A potential vulnerability was identified in the requestHash function, which is used for generating a payload hash to send data
from Ethereum L1 to Starknet L2. This function is susceptible to replay attacks in the event of a hard fork.
The replayability arises from the deterministic nature of the hash computation, which could result in identical hash outputs across different chains or forks.
The requestHash function calculates a unique hash based on the provided parameters: salt, collection, toL2Address,
and tokenIds. However, the deterministic nature of the keccak256 hash function, combined with the lack of chain-specific
data within the abi.encodePacked input, makes this function vulnerable to replay attacks.
The keccak256 function is used to compute the hash, which combines the following inputs:
salt: A unique value provided to ensure hash uniqueness.

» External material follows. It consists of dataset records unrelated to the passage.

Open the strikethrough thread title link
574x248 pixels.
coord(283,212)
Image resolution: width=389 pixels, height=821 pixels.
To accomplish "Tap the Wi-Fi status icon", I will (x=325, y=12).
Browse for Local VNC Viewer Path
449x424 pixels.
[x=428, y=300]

collection: An Ethereum address, cast to uint160 and then converted to uint256.
toL2Address: A Starknet address unwrapped from a custom type snaddress.
tokenIds: An array of token IDs.
However, in the case of a blockchain hard fork, the same transaction data might be replayed on the new forked chain,
producing the same hash value. This could potentially lead to duplicate transactions on Starknet L2,
causing unintended behavior or security issues.
The vulnerability allows for replay attacks.
Modify the requestHash function to include chain-specific data, such as the chainId.